Ab 1910 entwickelte de Haan ein verstärktes Interesse am Judentum, an Eretz Israel und dem Zionismus. Dieses Interesse de Haans war unter anderem ein Resultat aus der massenweisen Verhaftung von Juden im zaristischen Russland, seinem Interesse am Bolschewismus und seinem Engagement zur Befreiung der inhaftierten russischen Juden.
Mit der Auswanderung nach Jerusalem begann für ihn jedoch ein völlig neuer Lebensabschnitt. Was zunächst als Reise eines überzeugten Zionisten begann, entwickelte sich in den folgenden Jahren zu einer politischen und persönlichen Wandlung, die schließlich tödlich enden sollte.
Jerusalem verändert seinen Blick
Das Palästina, in dem de Haan ankam, entsprach nur teilweise den Vorstellungen, die viele europäische Zionisten von dem Land hatten.
Nach dem Ende des Ersten Weltkriegs stand das Gebiet unter britischer Mandatsverwaltung. Juden, Muslime und Christen lebten dort seit Jahrhunderten nebeneinander, während gleichzeitig immer mehr jüdische Einwanderer aus Europa ins Land kamen.
In Jerusalem lernte de Haan nicht nur Vertreter der zionistischen Bewegung kennen. Er knüpfte ebenso enge Kontakte zur orthodox-jüdischen Gemeinschaft, die den politischen Zionismus teilweise kritisch betrachtete, sowie zu arabischen Persönlichkeiten. Je länger er im Land lebte, desto stärker änderte sich seine Sicht auf den Konflikt.
Während viele führende Zionisten den Aufbau eines jüdischen Staates zunehmend als politischen Machtkampf verstanden, gelangte de Haan zu der Überzeugung, dass ein dauerhaftes Zusammenleben nur durch Gespräche und gegenseitige Verständigung möglich sei. Er begann, sich öffentlich für einen Dialog zwischen Juden und Arabern einzusetzen und warnte vor einem Weg, der ausschließlich auf Konfrontation beruhte.
Diplomat der orthodoxen Juden
Sein Kurswechsel blieb nicht unbemerkt. Besonders innerhalb der orthodoxen jüdischen Gemeinschaft gewann Jacob Israël de Haan immer mehr Ansehen.
Der angesehene Rabbiner Joseph Chaim Sonnenfeld, einer der wichtigsten Vertreter des orthodoxen Judentums in Jerusalem, vertraute de Haan schließlich eine besondere Aufgabe an. Er machte ihn zu seinem diplomatischen Vertreter.
De Haan sollte die Position der orthodoxen Juden gegenüber der britischen Mandatsmacht und internationalen Gesprächspartnern vertreten.
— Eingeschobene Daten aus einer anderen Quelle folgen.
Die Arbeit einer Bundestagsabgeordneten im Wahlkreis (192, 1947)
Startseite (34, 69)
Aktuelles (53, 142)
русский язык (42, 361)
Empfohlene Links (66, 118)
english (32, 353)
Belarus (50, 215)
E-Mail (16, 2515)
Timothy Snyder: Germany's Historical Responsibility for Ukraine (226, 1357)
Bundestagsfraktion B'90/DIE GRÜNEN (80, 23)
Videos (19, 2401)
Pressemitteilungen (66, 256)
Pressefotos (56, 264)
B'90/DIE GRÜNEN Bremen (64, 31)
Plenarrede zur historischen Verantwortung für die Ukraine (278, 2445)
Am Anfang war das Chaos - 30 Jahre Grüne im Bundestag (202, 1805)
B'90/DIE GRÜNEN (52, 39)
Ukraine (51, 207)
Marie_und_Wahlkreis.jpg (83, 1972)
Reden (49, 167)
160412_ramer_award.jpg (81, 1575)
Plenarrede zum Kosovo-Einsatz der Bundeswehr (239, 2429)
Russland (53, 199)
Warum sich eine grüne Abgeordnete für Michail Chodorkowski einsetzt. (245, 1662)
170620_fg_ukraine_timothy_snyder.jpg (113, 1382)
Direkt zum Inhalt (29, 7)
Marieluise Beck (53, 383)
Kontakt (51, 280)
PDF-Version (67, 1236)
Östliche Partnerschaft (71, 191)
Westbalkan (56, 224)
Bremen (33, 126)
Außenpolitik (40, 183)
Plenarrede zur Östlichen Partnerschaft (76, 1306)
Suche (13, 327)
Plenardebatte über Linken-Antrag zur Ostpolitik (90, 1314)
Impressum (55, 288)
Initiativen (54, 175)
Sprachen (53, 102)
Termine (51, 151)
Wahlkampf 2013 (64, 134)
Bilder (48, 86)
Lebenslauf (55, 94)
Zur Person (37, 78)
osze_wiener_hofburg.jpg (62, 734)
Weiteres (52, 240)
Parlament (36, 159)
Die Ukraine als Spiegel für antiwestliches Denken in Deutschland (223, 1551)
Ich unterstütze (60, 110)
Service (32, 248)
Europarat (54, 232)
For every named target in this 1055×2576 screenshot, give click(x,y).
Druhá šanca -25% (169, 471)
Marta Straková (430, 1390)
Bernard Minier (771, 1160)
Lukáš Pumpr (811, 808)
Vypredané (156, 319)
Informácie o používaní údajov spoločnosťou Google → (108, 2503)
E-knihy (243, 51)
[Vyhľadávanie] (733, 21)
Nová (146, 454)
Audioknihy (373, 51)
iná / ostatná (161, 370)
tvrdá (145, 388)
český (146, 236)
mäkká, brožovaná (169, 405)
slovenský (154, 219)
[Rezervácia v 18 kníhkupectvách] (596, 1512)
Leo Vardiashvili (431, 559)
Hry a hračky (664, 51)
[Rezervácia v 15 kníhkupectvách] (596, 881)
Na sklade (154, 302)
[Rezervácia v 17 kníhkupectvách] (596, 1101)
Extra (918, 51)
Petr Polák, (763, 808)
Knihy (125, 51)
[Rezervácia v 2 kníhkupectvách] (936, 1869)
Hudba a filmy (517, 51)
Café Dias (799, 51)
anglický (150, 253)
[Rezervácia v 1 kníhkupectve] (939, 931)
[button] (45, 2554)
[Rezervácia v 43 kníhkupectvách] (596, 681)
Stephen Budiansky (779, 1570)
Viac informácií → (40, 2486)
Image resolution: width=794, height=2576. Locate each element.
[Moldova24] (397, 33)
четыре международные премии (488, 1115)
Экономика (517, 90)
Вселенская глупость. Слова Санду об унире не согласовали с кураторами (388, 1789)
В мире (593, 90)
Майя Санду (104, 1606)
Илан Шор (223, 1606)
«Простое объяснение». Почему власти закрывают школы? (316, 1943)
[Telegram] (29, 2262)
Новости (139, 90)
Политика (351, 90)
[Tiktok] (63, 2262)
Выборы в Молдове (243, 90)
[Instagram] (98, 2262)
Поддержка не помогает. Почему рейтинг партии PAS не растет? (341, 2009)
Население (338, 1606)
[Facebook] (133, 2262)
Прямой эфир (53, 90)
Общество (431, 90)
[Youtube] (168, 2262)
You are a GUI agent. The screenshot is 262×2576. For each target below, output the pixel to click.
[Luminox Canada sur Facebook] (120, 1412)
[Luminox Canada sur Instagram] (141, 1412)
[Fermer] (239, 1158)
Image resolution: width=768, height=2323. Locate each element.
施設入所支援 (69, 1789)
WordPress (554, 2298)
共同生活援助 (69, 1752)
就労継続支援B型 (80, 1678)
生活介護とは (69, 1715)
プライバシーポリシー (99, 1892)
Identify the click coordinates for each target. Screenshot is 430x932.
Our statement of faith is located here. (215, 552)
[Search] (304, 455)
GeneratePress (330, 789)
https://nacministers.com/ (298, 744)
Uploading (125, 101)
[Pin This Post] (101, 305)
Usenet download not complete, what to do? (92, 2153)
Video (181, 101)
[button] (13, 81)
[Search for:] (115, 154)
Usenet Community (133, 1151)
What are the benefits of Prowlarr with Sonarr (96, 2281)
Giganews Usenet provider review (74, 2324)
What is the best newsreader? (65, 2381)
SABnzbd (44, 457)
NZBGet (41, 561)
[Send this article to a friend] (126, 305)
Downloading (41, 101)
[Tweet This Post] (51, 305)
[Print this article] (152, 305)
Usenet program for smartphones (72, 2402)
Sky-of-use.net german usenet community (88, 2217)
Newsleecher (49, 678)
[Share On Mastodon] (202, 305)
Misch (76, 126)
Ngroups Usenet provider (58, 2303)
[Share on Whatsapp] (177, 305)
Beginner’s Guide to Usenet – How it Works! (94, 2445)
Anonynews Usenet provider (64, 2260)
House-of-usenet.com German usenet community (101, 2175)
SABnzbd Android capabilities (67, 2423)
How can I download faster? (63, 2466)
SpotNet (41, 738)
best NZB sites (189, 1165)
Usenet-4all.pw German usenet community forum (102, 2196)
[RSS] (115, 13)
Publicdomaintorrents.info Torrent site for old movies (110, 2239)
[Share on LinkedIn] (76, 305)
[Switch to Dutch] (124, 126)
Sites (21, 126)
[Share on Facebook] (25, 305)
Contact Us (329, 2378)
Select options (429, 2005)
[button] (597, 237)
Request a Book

Gleichzeitig führte er Gespräche mit arabischen Persönlichkeiten und versuchte, Möglichkeiten für eine friedliche Verständigung auszuloten.
Seine Überzeugung war einfach. Ein jüdisches Leben in Palästina könne nur dann dauerhaft gesichert werden, wenn Juden und Araber einen politischen Ausgleich fänden. Diese Haltung brachte ihm unter orthodoxen Juden großen Respekt ein. Unter führenden Zionisten jedoch wuchs das Misstrauen.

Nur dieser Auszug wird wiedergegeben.